Even though people are now used to being photographed in public, they also expect the photographer typically to raise their smartphone to compose a photo. Augmented reality glasses fundamentally disrupt or violate this sense of normalcy. The public setting may be the same, but the sheer scale and approach of recording has changed.

Such deviations from the norm have long been recognized by researchers as a violation of privacy. My group’s research has found that people in the neighborhood of nontraditional cameras want a more tangible sense of when their privacy is being compromised because they find it difficult to know whether they are being recorded.

Absent the typical physical gestures of taking a photo, people need better ways to convey whether a camera or microphone is recording people. Facebook has already been warned by the European Union that the LED indicating a pair of Ray-Ban Stories is recording is too small.

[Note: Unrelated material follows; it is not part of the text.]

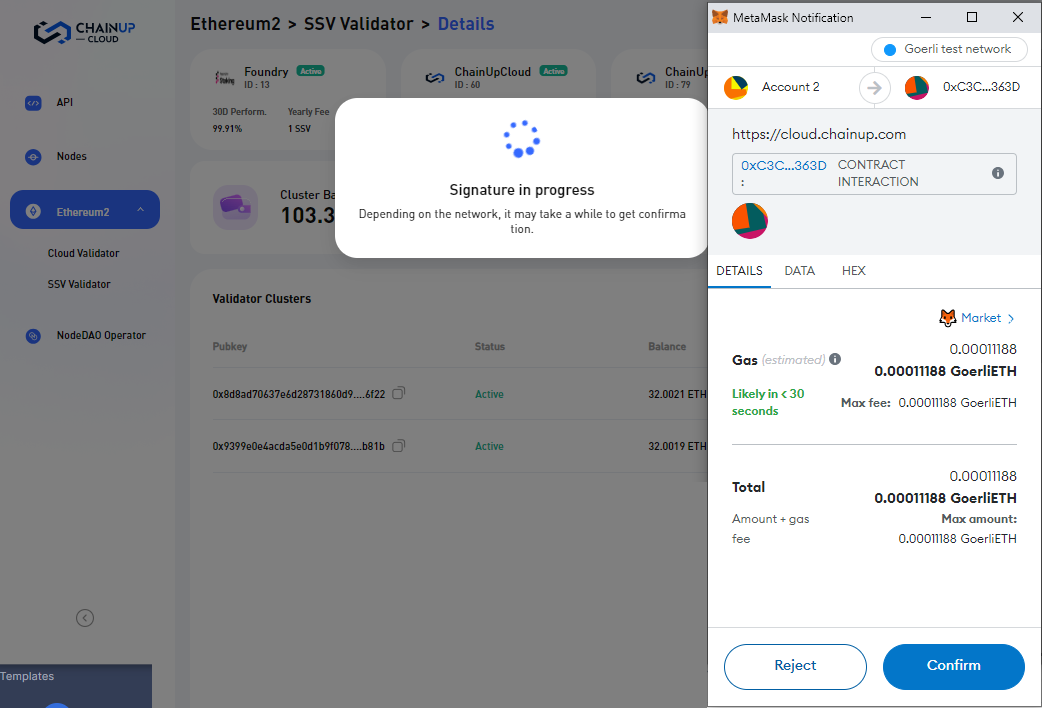Image resolution: width=1042 pixels, height=710 pixels.
Task: Copy the 0x8d8ad706 validator pubkey
Action: tap(398, 394)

In the longer term, however, people might become accustomed to smart glasses as the new normal. Our research found that although young adults worry about others recording their embarrassing moments on smartphones, they have adjusted to the pervasive presence of cameras.

Smart glasses as a memory aid

An important application of smart glasses is as a memory aid. If you could record or “lifelog” your entire day from a first-person point of view, you could simply rewind or scroll through the video at will. You could examine the video to see where you left your keys, or you could replay a conversion to recall a friend’s movie recommendation.

Our research studied volunteers who wore …….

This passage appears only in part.